While it is possible there could be a hike in August, ANZ Research now expects the Reserve Bank of Australia to leave the official cash rate on hold for an extended period at 4.1 per cent.
Looking into 2024, ANZ Research’s base case remains an extended pause before easing toward the very end of that year, driven by both a higher unemployment rate and lower inflation.
That isn’t the only scenario, however. It’s possible (but less likely) a moderation in inflation and a solid labour market could boost real household incomes and spending. Combined with signs inflation is stuck above the target, the RBA could look to tighten again in 2024.
That risk, however, is ultimately more a question for next year and not one the RBA is likely to try to address now, particularly given the amount of tightening yet to work its way through the economy.
Downshift
The RBA has now paused twice in the past four months. This downshift in action increasingly reflects the balance of forward-looking data.
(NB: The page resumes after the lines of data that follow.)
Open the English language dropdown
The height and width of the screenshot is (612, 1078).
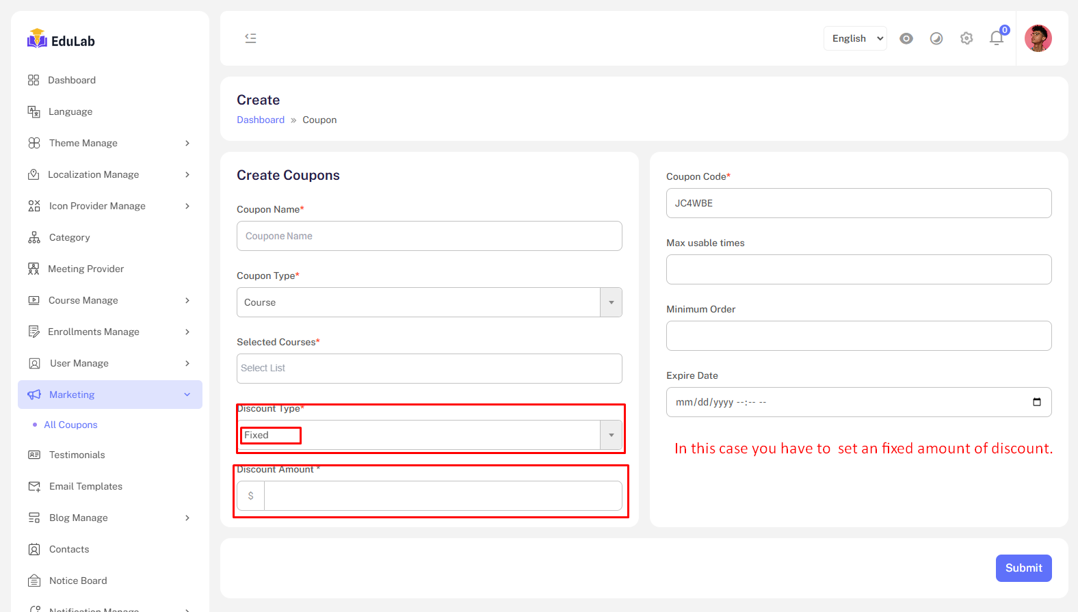tap(855, 38)
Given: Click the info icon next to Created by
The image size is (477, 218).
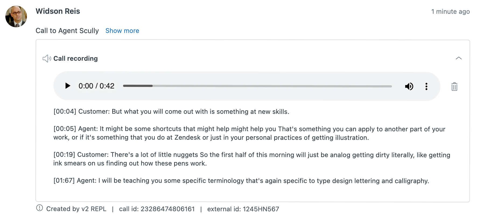Looking at the screenshot, I should tap(40, 208).
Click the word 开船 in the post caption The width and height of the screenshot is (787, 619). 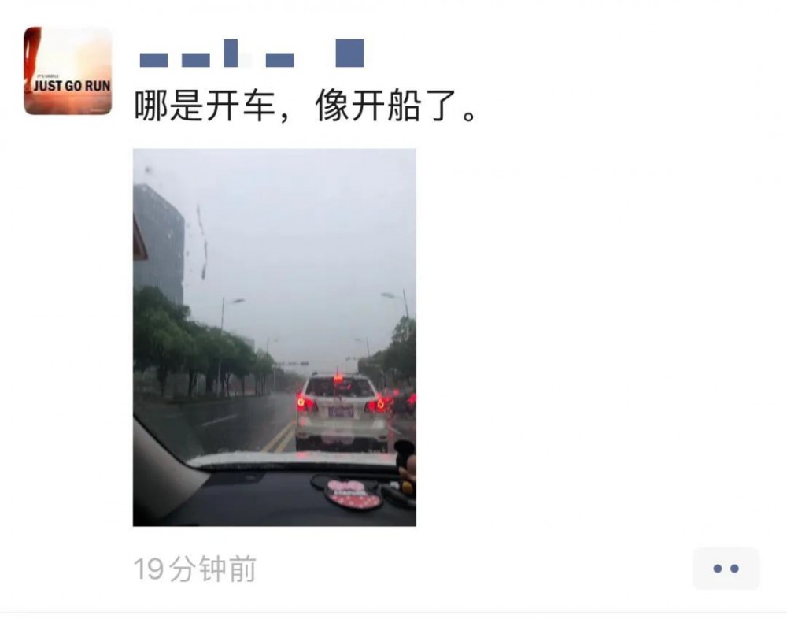coord(386,106)
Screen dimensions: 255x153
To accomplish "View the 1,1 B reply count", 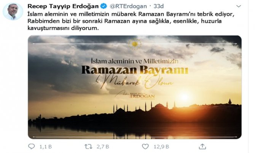I will 46,147.
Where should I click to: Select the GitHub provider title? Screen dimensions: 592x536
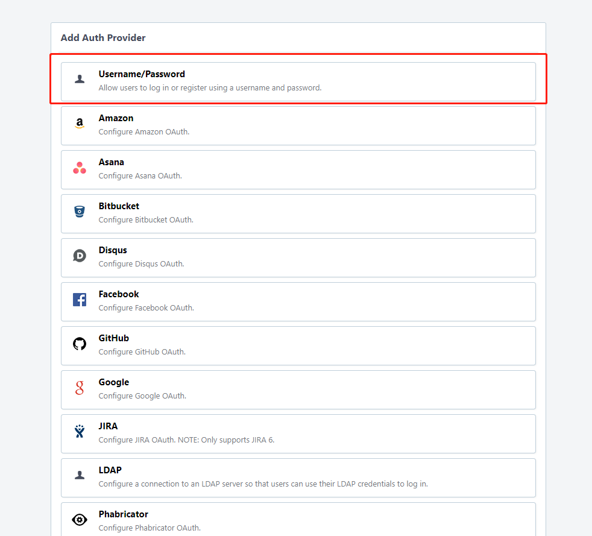[114, 338]
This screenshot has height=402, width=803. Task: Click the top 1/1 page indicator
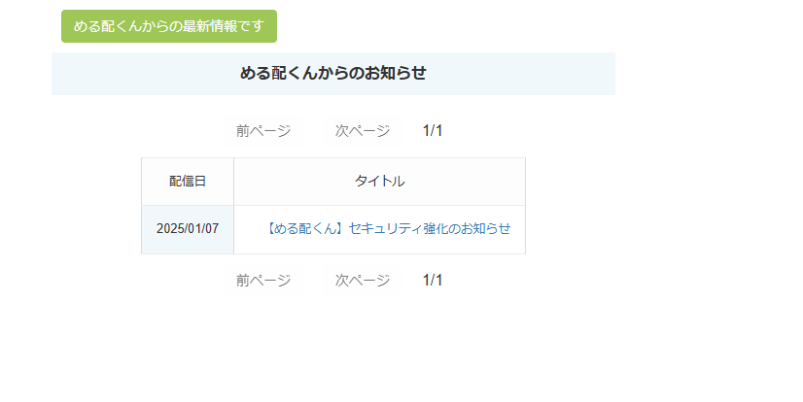(x=433, y=131)
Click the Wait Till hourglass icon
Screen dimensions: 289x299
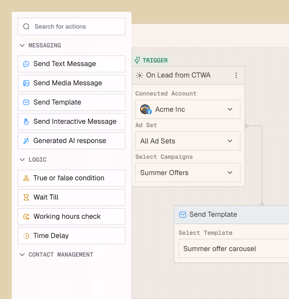26,197
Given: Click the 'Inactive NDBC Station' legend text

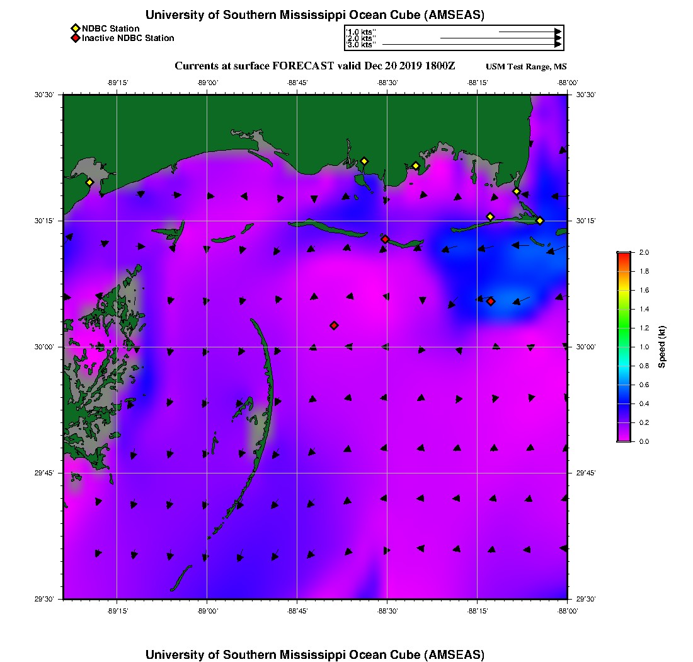Looking at the screenshot, I should [128, 38].
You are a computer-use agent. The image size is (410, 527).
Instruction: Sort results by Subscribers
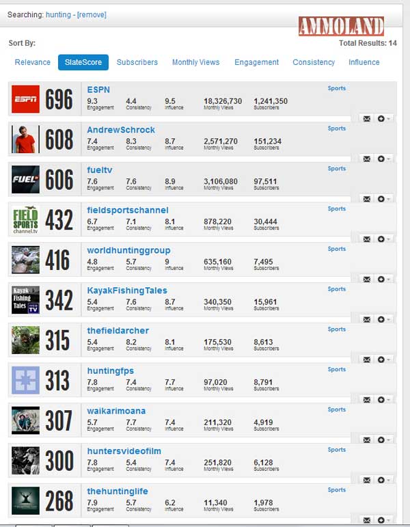137,62
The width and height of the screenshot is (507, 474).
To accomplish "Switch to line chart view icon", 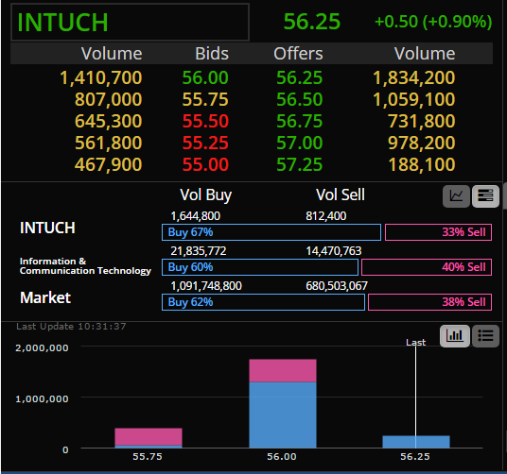I will pos(456,196).
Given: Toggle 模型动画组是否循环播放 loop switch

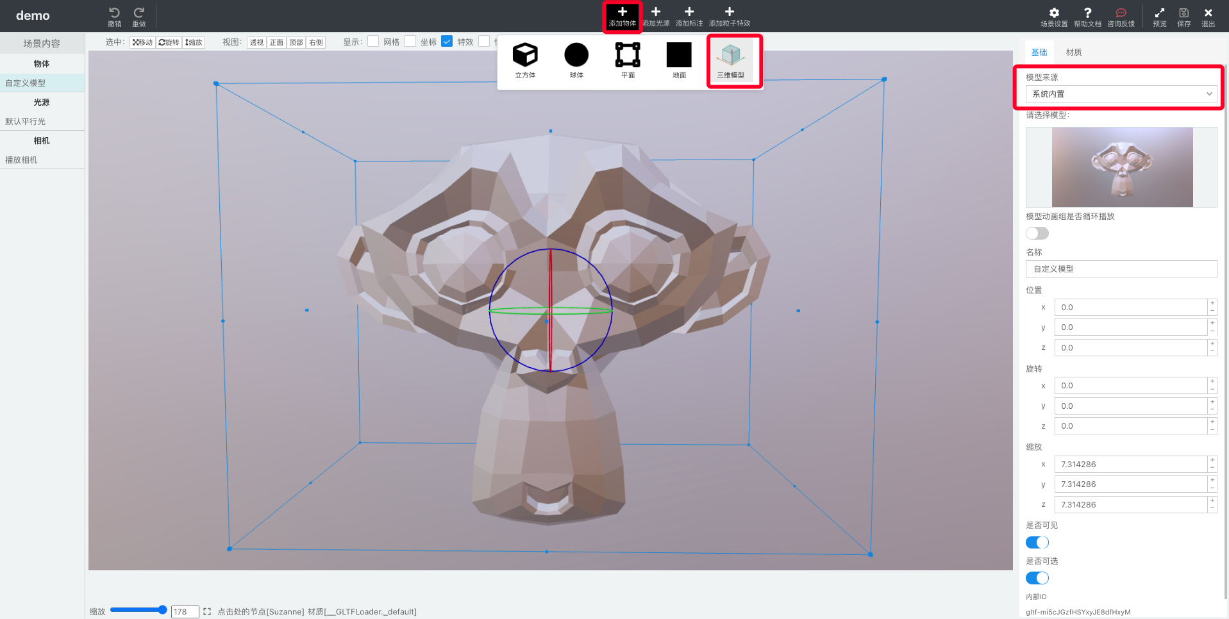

While the labour market remains tight, consumer unemployment expectations, business forward orders and job ads collectively suggest a modest uptrend in unemployment over the coming months.
Anecdotal evidence (and ANZ’s own spending data) also suggests recent rate hikes have had an impact on consumer behaviour.
Upcoming second-quarter consumer price index data should be sufficiently consistent with the RBA forecasts to not sway the August decision.
While the RBA will likely lift its wages forecasts in the coming August Statement on Monetary Policy, it may see any upside risk for consumer price inflation as having already been mitigated by the rate hike in June. Whether a single 25-basis-point rate hike is sufficient to offset that risk is the question. While individual rate hikes do matter, especially for mortgage holders, the impact of a single 25-basis-point move on an entire economy over a 12 to 18-month period is quite modest. By the same token one can also argue the reverse. Namely, if the RBA felt that its action to date had not dealt with that risk, then why not move in July?
On balance, ANZ Research expects an extended pause at the current cash rate of 4.1 per cent.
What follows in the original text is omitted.